Энергично закивав, епископ Сергий тут же добавил свое авторитетное заключение:
— Как есть богопротивная каббала!
Не смолчал и владыко Герман:
— Или вовсе чертокнижие!.. Кого держишь близ сердца своего, Великий государь? Уже и слухи дурные пошли о том, что больно много власти над тобой забрала эта Дивеева.
Огладив ухоженную бороду и изобразив на лице «как же вы меня утомили!», самовластный правитель отставил в сторону еще не опустевший кубок и лениво пошевелил пальцами — сподвигая архимадрита встать и с легким поклоном вручить ему сафьяновое доказательство грехопадения.
— Слухи, говоришь?
Сорокалетний царь был известен не только любовью к чтению разных книжных трудов, но и осторожностью — посему на его столе легко нашлась специальная костяная лопаточка, с помощью которой полагалось вскрывать и читать разные послания.
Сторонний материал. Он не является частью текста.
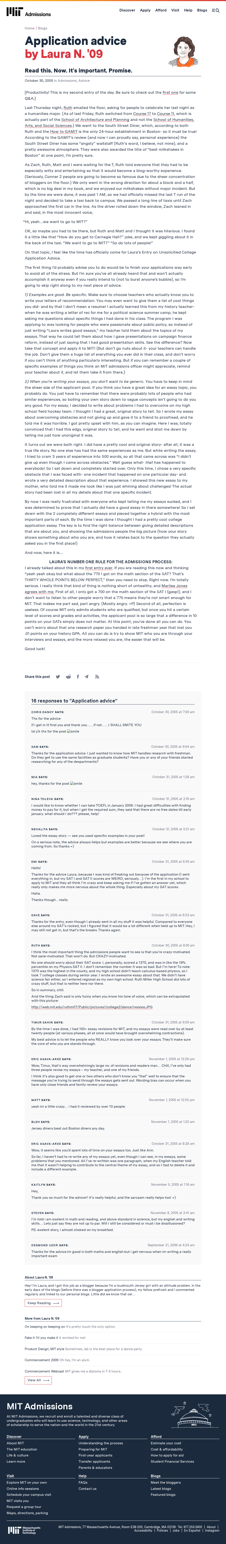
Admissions (67, 80)
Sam (35, 746)
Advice (84, 80)
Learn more (16, 1461)
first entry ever (98, 567)
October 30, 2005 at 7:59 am (173, 712)
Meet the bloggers (166, 1482)
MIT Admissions (39, 1406)
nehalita (39, 829)
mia (34, 777)
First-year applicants (95, 1455)
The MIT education (22, 1449)
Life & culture (17, 1455)
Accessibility (143, 1530)
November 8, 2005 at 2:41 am (173, 1213)
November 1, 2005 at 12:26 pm (172, 1059)
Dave (35, 915)
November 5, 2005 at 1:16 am (173, 1185)
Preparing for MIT (93, 1449)
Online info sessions (23, 1489)
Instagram (212, 1530)
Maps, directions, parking (27, 1513)
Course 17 (142, 113)
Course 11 (165, 113)
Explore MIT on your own (27, 1482)
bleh (35, 1122)
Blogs (42, 28)
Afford (156, 1437)
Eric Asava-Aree (46, 1059)
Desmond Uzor (44, 1245)
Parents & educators (95, 1468)
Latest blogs (161, 1489)
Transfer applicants (94, 1461)
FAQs (83, 1482)
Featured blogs (163, 1494)
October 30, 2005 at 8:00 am (173, 945)
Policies (162, 1530)
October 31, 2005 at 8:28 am (173, 1144)
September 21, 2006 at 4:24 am (171, 1245)
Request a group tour (24, 1507)
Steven (37, 1213)
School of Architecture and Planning (95, 119)
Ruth (68, 107)
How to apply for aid (167, 1455)
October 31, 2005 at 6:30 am (173, 862)
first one (170, 92)
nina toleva (42, 799)
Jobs (176, 1530)
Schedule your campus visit (29, 1494)
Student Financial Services (172, 1461)
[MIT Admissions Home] (29, 10)
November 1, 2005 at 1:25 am (173, 1122)
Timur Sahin (42, 1022)
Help (83, 1476)
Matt (35, 1100)
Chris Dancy (42, 712)
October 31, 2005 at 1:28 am (173, 777)
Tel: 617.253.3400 (190, 1527)
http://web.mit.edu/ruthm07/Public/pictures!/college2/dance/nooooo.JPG (92, 1007)
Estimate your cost (166, 1443)
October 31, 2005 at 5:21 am (173, 829)
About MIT (15, 1443)
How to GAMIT (63, 131)
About (211, 1527)
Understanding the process (101, 1443)
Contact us (87, 1489)
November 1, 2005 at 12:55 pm (172, 1100)
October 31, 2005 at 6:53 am (173, 915)
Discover (14, 1437)
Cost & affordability (167, 1449)
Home (29, 28)
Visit (10, 1476)
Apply (84, 1437)
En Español (192, 1530)
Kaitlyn (38, 1184)
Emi (34, 861)
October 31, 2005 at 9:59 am (173, 1022)
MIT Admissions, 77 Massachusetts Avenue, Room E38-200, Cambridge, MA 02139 (117, 1527)
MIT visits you (18, 1501)
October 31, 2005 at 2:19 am (173, 799)
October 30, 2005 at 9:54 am (173, 747)
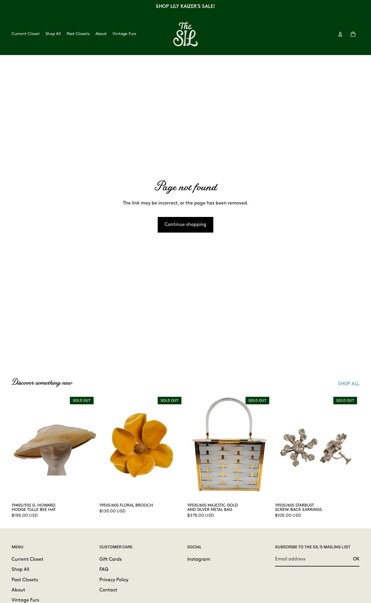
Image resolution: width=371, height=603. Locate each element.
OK (356, 559)
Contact (108, 590)
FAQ (103, 569)
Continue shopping (185, 224)
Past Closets (25, 580)
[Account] (340, 34)
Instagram (198, 559)
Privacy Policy (113, 580)
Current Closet (27, 559)
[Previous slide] (20, 447)
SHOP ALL (348, 384)
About (18, 590)
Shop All (20, 569)
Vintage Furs (25, 600)
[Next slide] (87, 447)
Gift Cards (110, 559)
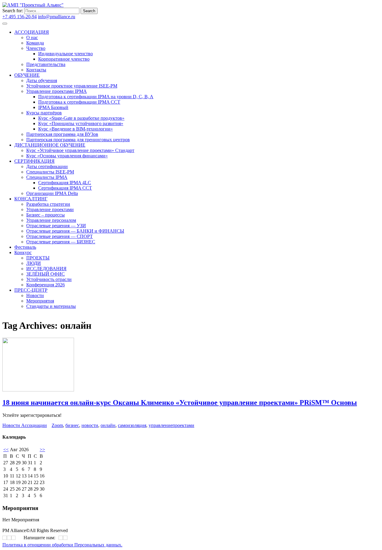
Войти (83, 16)
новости (89, 425)
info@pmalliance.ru (56, 16)
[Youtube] (158, 169)
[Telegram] (156, 169)
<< (6, 449)
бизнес (72, 425)
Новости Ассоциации (24, 425)
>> (42, 449)
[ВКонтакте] (154, 169)
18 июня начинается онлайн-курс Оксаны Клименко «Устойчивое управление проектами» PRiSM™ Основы (179, 402)
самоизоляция (132, 425)
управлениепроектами (171, 425)
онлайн (108, 425)
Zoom (57, 425)
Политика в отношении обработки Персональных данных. (62, 544)
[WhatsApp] (60, 538)
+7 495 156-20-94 (19, 16)
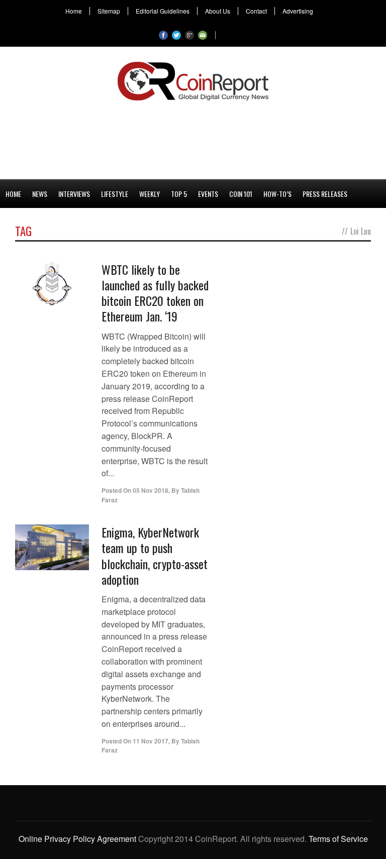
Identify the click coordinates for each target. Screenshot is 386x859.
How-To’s (277, 193)
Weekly (149, 193)
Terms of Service (338, 838)
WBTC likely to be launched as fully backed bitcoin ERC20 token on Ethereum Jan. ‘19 (155, 293)
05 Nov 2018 (150, 490)
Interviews (74, 193)
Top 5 (179, 193)
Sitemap (109, 11)
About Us (217, 11)
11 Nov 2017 (150, 740)
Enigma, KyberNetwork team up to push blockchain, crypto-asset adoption (155, 555)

Переворачивать страницы она тоже годилась: шелестя плотной дорогой бумагой, хозяин Московского Кремля меж делом допил свой кубок и все тем же обманчиво-рассеянным тоном уточнил у архиепископа Казанского:
— А их, часом, не те же людишки распускают, кои во мне любовь к астрологии углядели?
«Не заметив» быстрых переглядываний части своих гостей, Иоанн Васильевич ненадолго задержал взгляд на одной из схем в виде расчерченного на доли круга — разглядывая вполне понятные ему значки из Менделеевой таблицы первоэлементов. К слову, имя-отчество составителя этой таблицы было точь-в точь как у старшего сына, отчего любящий родитель и запомнил этого великого алхимика древности…
— Нет, Великий государь.
— Н-да? Будешь грамотку для Ваньши составлять, не сочти за труд — впиши и этих… Излишне языкатых.
— Как можно⁈ Тайна исповеди священна!!!
Подняв голову от заполненных красивым почерком Домны страниц, правитель Северо-Восточной Руси окинул казанского иерарха странно-насмешливым взглядом. Затем молча подвинул рукопись к младшенькому Федору — благо тот как раз закончил портрет архиепископа Леонида и с искренним огорчением разглядывал темную гущу на дне своей посудинки из тонкого костяного фарфора.
— Сыно, прочесть осилишь?
— Да, батюшка.
— Скажи тогда честным отцам, что это за книга, и о чем в ней писано.
— М-м?.. По виду это обычный рабочий дневник… Да вот и его порядковый номер в титлах выведен: одиннадцатый, прямо под знаком «только для глаз царской Семьи».
Скользнув глазами по оглавлению, написанному хозяйкой на одной из разновидностей санскрита, юный царевич высказался конкретнее:
— Содержит размышления и труды Домнушки в составлении новых лечебных отваров.
Задумчиво проведя иссохшей ладонью по окладистой и абсолютно седой бороде, епископ Савватий чуть наклонился вперед и полюбопытствовал:
— А ей это зачем, отроче? Для какой-такой надобности? Она ведь и без того… Справляется.
— Домна одна, владыко, а хворобых на Руси много: вот чтобы обычные лечцы и лекарки могли применять в своих трудах действенные снадобья, она и…
Раздраженно дернув головой, Рязанский епископ в полный голос заметил:
— Все болезни посылает нам Бог за грехи людские, и не дело роптать на промысел Божий! И наипаче — идти ему наперекор!!!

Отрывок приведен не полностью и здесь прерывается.